The 3-month functional outcomes of the patients with and without sICH after tPA treatment. Chart showing the differential 3-month mRS of patients with or without sICH of tPA administration (A). The numbers in each color-coded bar indicate the number of patients from the sICH or non-sICH group. (B) Graphical representation of the mortality outcomes of patients with and without sICH during hospitalization and during the 3-month post-tPA follow-up period. Numbers in the color-coded bar represent the percentage of patients in each group. sICH, symptomatic intracranial hemorrhage; mRS, modified Rankin Scale; tPA, tissue plasminogen activator.

Patients with sICH presented with an exacerbated clinical phenotype compared with the non-sICH group

The demographics and baseline clinicopathological characteristics of patients with or without post-tPA sICH are presented in Table 1. At baseline, patients with sICH exhibited higher diastolic BP, lower LDL level, and higher prevalence of atrial fibrillation or any other type of heart disease, lower prevalence of hyperlipidemia, when compared with patients who did not develop sICH. The sICH group also differed in their stroke subtypes to the non-sICH group. There were more patients with the cardio-embolic subtype and fewer small-vessel occlusions in the sICH group.

Attributes associated with mortality within 3 months of thrombolytic therapy

The demographics and mortality-related clinicopathological characteristics of our total cohort in the first 3 months after tPA are presented in Table 2. We observed that patients who were older, received lower dose of tPA, had lower GCS and higher NIHSS score at baseline, co-morbid with diabetes mellitus (DM) and ischemic heart disease, and higher fasting glucose level, were more likely to die within the first 3 months after tPA therapy.

Random oversampling

Understanding the detrimental effect of an imbalance or severely skewed dataset on the accuracy and generalizability of any prediction model, we sought to reduce the disproportionate ratio of our sICH to non-sICH and the 3-month mortality patients to survivors in the cohort, and performed random oversampling of the minority classes, namely the sICH and 3-month mortality subsets. Thus, one hundred samples were randomly selected from the sICH or 3-month mortality subset to increase the size of the training and validation sets and rebalance the class distribution for the ANN model 1 or model 2, respectively. This naïve method not only rebalances the class distribution, but also improve overall classification performance[15,16]. After random oversampling, 100 sICH and 306 non-sICH samples were randomly partitioned into 326 training and 80 validation sets in ANN model 1, and 100 mortality samples and 257 survivals were randomly partitioned into 285 training and 72 validation sets in ANN model 2, respectively (Table 3).

Table 3

Description of the input attributes within the training and validation datasets of the ANN models.

ANN model 1
	Training (n = 326)	Validation (n = 80)	Total (n = 406)
Diastolic BP (mmHg)	92.7 ± 0.4	92.8 ± 1.5	92.7
LDL (mg/dL)	110.2 ± 1.3	110.2 ± 5.0	110.1
Hyperlipidemia
Yes, %	25.4 ± 1.9	25.5 ± 7.6	25.4
No, %	74.6 ± 1.9	74.5 ± 7.6	74.6
Atrial fibrillation
Yes, %	34.8 ± 0.9	34.8 ± 3.6	34.8
No, %	65.2 ± 0.9	65.2 ± 3.6	65.2
Heart disease
Yes, %	38.9 ± 0.6	38.9 ± 2.3	38.9
No, %	61.1 ± 0.6	61.1 ± 2.3	61.1

Continuous input attributes are presented as the mean values of the attributes and the standard deviation within the five training and validation sets. Categorical input attributes are presented as the percentage of the mean case numbers and standard deviation within the five training and validation sets. ANN, artificial neural network. BP, blood pressure. LDL, low-density lipoprotein. NIHSS, National Institutes of Health Stroke Scale. tPA, tissue plasminogen activator.
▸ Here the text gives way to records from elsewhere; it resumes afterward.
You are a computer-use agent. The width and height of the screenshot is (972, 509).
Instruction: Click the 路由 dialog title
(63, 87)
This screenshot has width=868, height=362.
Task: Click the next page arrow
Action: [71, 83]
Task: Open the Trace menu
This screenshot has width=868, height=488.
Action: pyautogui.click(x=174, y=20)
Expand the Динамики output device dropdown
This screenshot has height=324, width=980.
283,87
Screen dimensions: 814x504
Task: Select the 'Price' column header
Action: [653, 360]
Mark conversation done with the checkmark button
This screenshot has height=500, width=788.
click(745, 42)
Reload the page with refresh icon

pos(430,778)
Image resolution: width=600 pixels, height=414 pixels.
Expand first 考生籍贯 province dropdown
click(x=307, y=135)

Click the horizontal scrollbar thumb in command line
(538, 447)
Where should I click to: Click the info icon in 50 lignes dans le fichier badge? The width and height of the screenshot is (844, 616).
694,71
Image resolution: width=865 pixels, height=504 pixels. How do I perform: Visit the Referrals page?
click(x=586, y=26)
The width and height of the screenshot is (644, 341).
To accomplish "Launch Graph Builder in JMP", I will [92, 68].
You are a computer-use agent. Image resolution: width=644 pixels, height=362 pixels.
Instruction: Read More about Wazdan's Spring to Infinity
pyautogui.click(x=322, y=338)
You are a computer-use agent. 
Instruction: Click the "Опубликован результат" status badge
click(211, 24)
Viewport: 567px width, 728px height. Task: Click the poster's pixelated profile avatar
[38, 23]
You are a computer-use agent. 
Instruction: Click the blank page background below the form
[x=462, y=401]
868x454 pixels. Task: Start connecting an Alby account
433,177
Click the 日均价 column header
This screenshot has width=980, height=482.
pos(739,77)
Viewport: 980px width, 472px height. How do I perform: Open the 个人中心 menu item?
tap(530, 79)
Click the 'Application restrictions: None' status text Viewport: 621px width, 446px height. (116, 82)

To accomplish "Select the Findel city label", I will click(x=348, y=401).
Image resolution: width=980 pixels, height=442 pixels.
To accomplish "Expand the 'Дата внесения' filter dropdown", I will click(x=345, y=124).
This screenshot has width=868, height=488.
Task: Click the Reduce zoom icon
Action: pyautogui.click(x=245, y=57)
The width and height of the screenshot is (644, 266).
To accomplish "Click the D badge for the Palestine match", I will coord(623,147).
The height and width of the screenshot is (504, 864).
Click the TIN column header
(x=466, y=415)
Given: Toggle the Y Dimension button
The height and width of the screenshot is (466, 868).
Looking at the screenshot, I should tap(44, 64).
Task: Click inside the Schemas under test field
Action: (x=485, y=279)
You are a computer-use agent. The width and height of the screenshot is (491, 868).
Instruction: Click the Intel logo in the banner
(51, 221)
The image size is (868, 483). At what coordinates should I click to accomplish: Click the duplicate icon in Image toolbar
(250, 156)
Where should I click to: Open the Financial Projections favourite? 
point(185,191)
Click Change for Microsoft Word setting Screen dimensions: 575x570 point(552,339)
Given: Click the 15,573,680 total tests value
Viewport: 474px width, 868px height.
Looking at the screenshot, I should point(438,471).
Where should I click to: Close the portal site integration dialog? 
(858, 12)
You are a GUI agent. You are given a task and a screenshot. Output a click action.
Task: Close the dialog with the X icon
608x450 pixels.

Predictive performance of our post-tPA sICH and 3-month mortality ANN models

ANN model 1

For model 1, the ANN was trained to predict post-tPA sICH. The input attributes, based on results of analyses in Tables 1, included the baseline diastolic BP, level of LDC, history of hyperlipidemia, Af, or any kind of heart disease (Table 3); however, while stroke subtype is associated with sICH, it was not included in the model because the accurate classification of stroke subtype would usually require a complete evaluation of stroke etiology and this was not obtainable before tPA treatment. The output attribute of this model was sICH. After adequate training, the ANN models that contained 8, 11, 15, 16, and 20 neurons in the hidden layer achieved the best predictive performance for the five validation sets (validation 1–5), with a mean training accuracy of 89.2 ± 4.1% and validation accuracy of 91.0 ± 3.5%. The mean precision of the validation sets was 81.0 ± 11.1%, sensitivity was 85.7 ± 14.0%, and specificity was 92.5 ± 5.4%. The mean AUC was 0.951 ± 0.02 for the training sets and 0.941 ± 0.03 for the validation sets (Figs. 3A,B).

Figure 3

Predictive performance of the ANN models. Visualization of the ROC curves and AUC of the five (A) training and (B) validation sets used in the ANN model 1 to predict the post-tPA sICH of patients with AIS. Visualization of the ROC curves and AUC of the five (C) training and (D) validation sets used in the ANN model 2 to predict the post-tPA 3-month mortality of patients with AIS. The AUC value represents the mean ± SD of the AUC of the five training and validation sets. ANN, artificial neural network; AUC, area under the receiver operating characteristic curve; ROC, receiver operating characteristic; tPA, tissue plasminogen activator.

ANN model 2

For model 2, the ANN was trained to predict the 3-month mortality following tPA. The input attributes include age, dose of tPA, baseline NIHSS score, GCS score, history of DM, and history of ischemic heart disease (Table 3). Fasting glucose level was not included in the model because this data was not available before the tPA therapy. After adequate training, the ANN models that contained 13, 15, 15, 15, and 20 neurons in the hidden layer achieved the best predictive performance for the five validation sets (validation 1–5), with a mean training accuracy of 99.3 ± 0.8% and a validation accuracy of 95.2 ± 1.9%. The mean precision of the validation sets was 89.2 ± 6.7%, sensitivity was 94.4 ± 7.9%, and specificity was 95.5 ± 3.0%. The mean AUC was 0.998 ± 0.002 for the training sets and 0.976 ± 0.016 for the validation sets (Figs. 3C,D).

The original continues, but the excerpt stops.